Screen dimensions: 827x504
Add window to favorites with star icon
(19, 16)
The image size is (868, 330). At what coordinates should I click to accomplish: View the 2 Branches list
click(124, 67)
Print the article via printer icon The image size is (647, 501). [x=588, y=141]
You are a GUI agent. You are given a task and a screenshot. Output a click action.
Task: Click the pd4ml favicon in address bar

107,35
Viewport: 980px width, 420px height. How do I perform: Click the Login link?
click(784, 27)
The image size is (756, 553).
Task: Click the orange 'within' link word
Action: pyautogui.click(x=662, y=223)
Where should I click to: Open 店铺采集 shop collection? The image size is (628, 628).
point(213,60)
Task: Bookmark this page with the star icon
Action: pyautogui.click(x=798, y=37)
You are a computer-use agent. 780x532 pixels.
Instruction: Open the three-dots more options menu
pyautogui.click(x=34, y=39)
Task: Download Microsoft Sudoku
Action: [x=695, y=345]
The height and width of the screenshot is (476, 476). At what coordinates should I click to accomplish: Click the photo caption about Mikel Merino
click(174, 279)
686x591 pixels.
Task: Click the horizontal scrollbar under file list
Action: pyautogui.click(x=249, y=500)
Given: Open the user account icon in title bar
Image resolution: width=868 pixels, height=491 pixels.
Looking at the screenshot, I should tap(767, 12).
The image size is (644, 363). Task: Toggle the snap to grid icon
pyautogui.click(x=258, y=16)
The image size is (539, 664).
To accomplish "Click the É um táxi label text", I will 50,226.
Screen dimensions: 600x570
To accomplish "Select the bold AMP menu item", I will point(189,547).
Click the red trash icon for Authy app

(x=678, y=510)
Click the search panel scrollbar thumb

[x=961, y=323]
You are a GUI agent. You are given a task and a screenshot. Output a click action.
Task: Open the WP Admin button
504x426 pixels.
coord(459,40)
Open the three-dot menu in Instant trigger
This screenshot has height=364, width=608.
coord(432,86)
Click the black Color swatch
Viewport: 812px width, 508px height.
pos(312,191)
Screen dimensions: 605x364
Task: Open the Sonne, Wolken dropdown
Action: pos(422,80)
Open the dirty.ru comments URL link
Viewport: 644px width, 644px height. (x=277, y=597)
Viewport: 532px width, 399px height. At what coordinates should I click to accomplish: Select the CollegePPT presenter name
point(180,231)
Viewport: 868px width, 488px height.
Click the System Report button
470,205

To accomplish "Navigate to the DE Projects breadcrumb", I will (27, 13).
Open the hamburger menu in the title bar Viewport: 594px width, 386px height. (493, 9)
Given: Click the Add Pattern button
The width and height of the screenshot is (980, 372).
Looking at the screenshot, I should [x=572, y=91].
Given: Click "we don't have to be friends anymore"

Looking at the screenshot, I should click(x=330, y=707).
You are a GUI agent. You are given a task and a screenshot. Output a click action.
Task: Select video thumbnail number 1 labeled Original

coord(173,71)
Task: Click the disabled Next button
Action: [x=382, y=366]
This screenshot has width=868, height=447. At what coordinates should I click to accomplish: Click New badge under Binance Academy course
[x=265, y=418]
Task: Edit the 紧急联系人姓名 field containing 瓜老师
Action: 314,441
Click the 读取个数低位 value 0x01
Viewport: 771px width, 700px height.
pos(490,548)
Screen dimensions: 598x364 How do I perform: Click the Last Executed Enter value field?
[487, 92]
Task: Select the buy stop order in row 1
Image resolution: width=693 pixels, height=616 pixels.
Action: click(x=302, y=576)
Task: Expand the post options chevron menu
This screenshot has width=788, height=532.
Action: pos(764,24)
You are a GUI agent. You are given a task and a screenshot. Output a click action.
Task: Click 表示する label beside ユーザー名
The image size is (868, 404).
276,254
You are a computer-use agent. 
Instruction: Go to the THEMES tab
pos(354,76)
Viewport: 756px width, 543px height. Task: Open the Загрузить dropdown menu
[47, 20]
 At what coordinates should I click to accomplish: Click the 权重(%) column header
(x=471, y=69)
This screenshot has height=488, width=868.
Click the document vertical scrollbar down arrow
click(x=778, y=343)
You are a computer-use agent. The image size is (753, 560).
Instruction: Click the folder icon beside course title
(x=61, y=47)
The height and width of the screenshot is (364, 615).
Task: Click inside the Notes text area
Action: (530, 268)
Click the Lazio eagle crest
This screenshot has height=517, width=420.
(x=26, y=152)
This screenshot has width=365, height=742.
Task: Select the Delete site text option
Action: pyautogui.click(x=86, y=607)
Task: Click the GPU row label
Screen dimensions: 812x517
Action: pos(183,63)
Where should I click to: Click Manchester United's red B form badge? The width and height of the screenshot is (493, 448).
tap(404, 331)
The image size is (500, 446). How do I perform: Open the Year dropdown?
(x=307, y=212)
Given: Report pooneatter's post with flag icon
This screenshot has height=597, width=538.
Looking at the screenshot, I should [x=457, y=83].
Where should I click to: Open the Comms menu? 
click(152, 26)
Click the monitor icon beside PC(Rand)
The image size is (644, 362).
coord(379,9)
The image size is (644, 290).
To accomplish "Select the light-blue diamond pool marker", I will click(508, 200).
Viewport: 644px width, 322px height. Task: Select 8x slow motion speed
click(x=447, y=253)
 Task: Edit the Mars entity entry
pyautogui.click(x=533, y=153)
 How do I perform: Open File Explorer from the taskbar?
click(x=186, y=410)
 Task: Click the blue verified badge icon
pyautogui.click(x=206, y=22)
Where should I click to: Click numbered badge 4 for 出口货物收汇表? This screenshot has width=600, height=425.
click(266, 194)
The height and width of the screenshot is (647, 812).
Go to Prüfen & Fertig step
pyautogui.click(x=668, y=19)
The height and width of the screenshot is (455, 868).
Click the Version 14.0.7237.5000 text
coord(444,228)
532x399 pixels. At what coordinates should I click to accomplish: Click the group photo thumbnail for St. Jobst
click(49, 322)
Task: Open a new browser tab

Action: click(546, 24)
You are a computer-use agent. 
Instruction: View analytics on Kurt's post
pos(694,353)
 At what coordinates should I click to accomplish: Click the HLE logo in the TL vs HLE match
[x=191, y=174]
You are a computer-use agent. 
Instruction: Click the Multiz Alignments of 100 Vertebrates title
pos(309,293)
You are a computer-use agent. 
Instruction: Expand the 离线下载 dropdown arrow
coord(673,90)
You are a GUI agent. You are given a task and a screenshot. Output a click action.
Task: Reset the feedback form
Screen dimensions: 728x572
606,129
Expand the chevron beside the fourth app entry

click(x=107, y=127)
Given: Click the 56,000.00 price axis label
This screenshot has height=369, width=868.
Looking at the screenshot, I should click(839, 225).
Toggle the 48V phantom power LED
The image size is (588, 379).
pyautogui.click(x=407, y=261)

----------

What is required:
Copy the lines above exactly. Start with the line containing "Instruction: Open the", end with the line containing "Given: Open the", and include both.

The answer:
Instruction: Open the three-dots more options menu
pyautogui.click(x=34, y=39)
Task: Download Microsoft Sudoku
Action: [x=695, y=345]
The height and width of the screenshot is (476, 476). At what coordinates should I click to accomplish: Click the photo caption about Mikel Merino
click(174, 279)
686x591 pixels.
Task: Click the horizontal scrollbar under file list
Action: pyautogui.click(x=249, y=500)
Given: Open the user account icon in title bar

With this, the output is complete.